▶ _REQUISITI DELL'ESERCIZIO_: Riporta senza modifiche il tratto del brano su Ippolito Pizzetti che va da "Ippolito Pizzetti amava" fino a "generazioni di appassionati.".

▶ _ESTRATTO SELEZIONATO_:
Ippolito Pizzetti amava definirsi un dilettante. Raccontava di essere arrivato ai giardini per caso, come Vita Sackville West o l’austriaco Rudolf Borchardt. Aveva dato vita a raffinati giardini, ma rifiutava di definirsi architetto del paesaggio. Del resto la sua formazione era stata letteraria: una laurea su Pavese con Sapegno, traduzioni da Max Frisch, seminari ad Harvard, finché Citati gli chiese, per Garzanti, un parere su un testo di orticoltura. Pizzetti lo giudicò noiosissimo. «Perché non lo scrivi tu, allora?». Ed ecco, nel 1968, Il Libro dei fiori, cui seguì l’invito a tenere su l’«Espresso» la rubrica «Pollice Verde», banco di formazione di generazioni di appassionati.
Paesaggista senza terra, Pizzetti non aveva un giardino. Curava invece, nella romana via Ronciglione, un terrazzo su più livelli come i ponti di una nave, fitto di fiori e cespugli di ogni genere e dimensione. Questo comportava un continuo progredire delle piante da vasi piccoli fino a contenitori massimi per poi mettere radici nei giardini che andava via via progettando. Mai sulla carta, ma sempre rigorosamente sul posto, ficcando per terra pali dove voleva cespugli e alberi, e ispirandosi talvolta, per la disposizione, alle chiazze sulle cortecce delle betulle. Questo traffico di piante e sacchi di terra su e giù per le scale innervosiva certe signore, e lui ricambiò stigmatizzandole tutte con la sigla GMMM: la Grande Madre Massaia Mediterranea che ha in odio qualsiasi cosa palpiti e strisci su questa terra, e anche chi, trasportando sacchetti di humus, sporca scale condominiali lustrate a Spic&Span.

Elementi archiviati
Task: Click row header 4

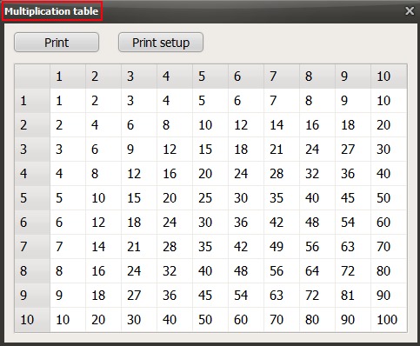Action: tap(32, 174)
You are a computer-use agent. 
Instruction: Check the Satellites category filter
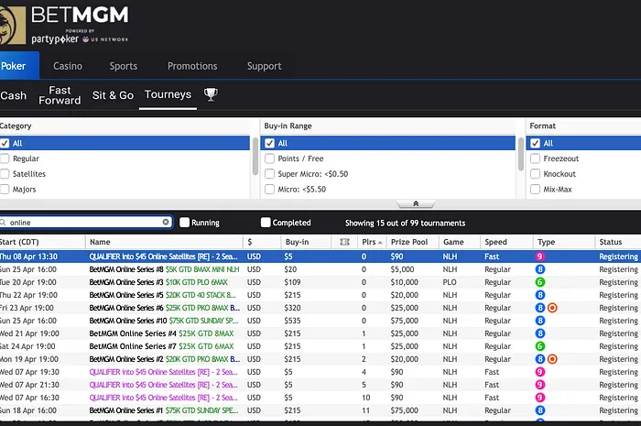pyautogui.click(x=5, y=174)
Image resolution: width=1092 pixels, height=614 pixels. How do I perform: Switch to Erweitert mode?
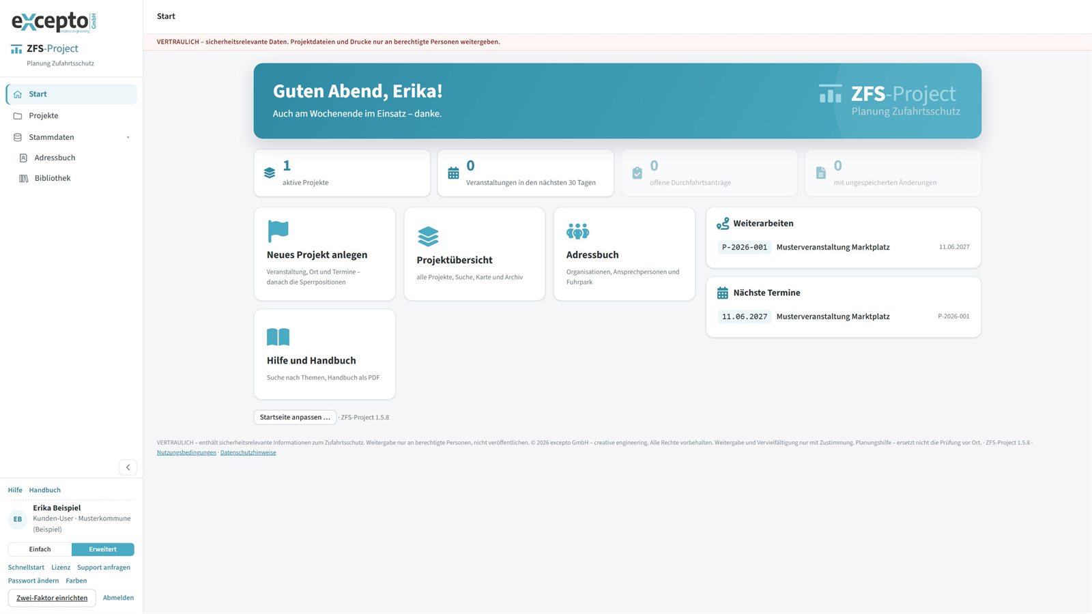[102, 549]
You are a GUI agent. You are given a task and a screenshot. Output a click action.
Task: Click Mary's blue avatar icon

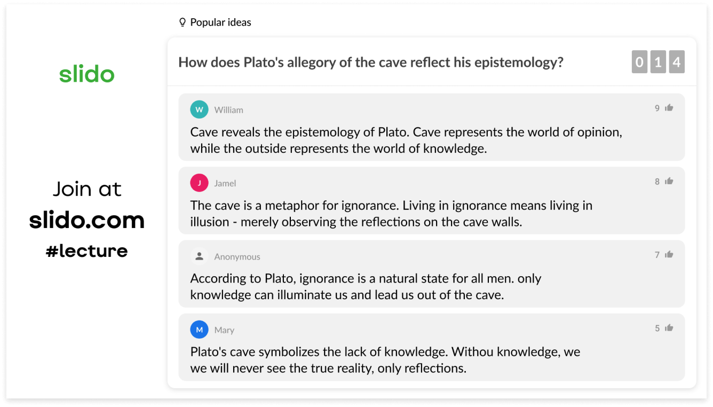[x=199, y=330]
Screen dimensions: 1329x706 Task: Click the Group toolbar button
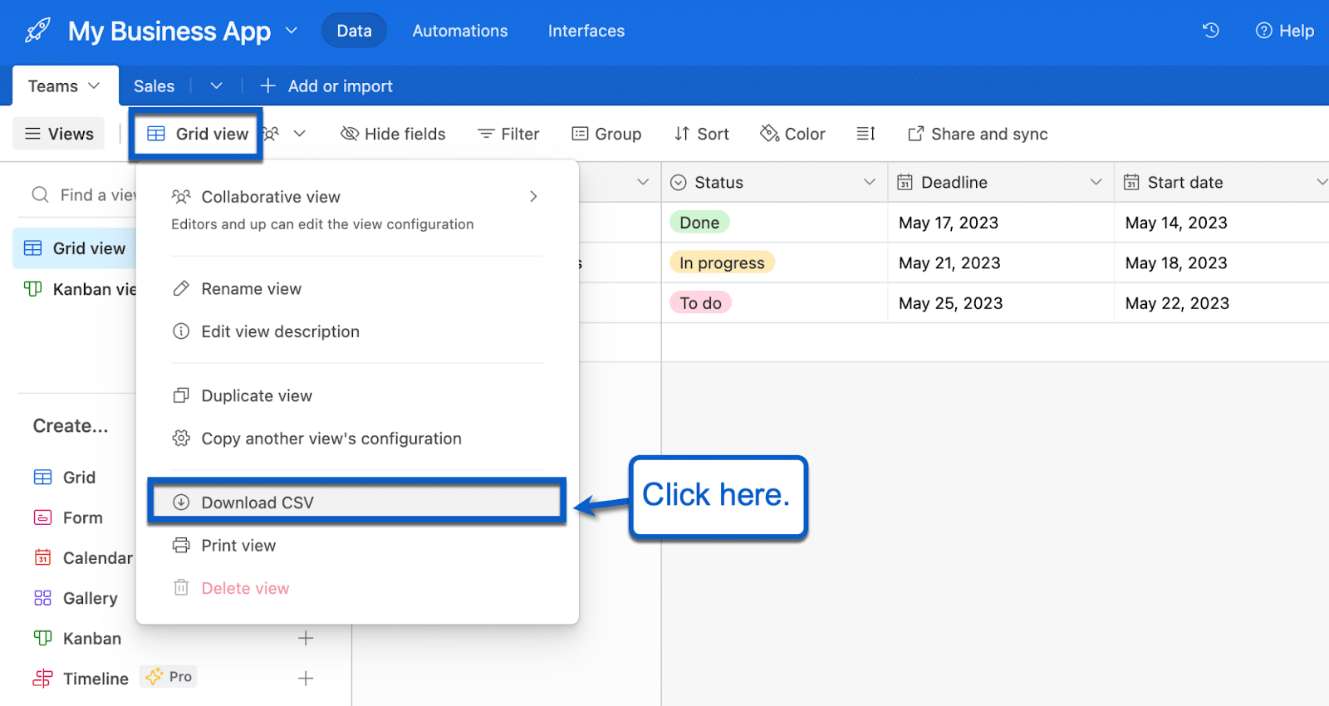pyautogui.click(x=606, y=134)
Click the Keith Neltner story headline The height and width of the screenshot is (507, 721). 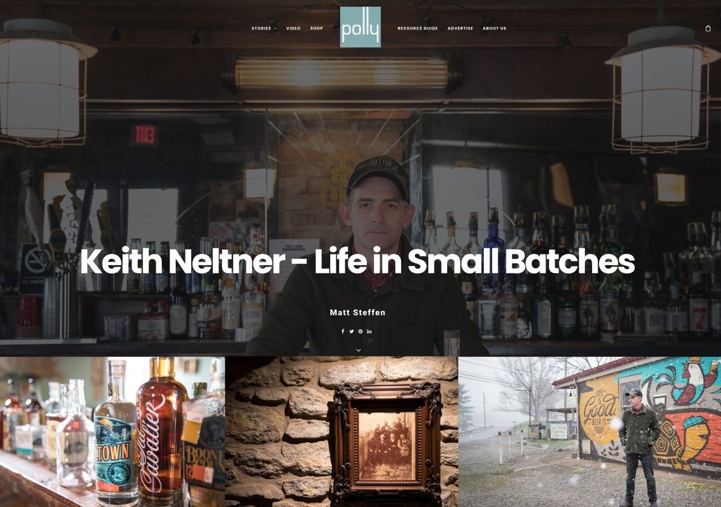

▶ _RISULTATO_:
Ippolito Pizzetti amava definirsi un dilettante. Raccontava di essere arrivato ai giardini per caso, come Vita Sackville West o l’austriaco Rudolf Borchardt. Aveva dato vita a raffinati giardini, ma rifiutava di definirsi architetto del paesaggio. Del resto la sua formazione era stata letteraria: una laurea su Pavese con Sapegno, traduzioni da Max Frisch, seminari ad Harvard, finché Citati gli chiese, per Garzanti, un parere su un testo di orticoltura. Pizzetti lo giudicò noiosissimo. «Perché non lo scrivi tu, allora?». Ed ecco, nel 1968, Il Libro dei fiori, cui seguì l’invito a tenere su l’«Espresso» la rubrica «Pollice Verde», banco di formazione di generazioni di appassionati.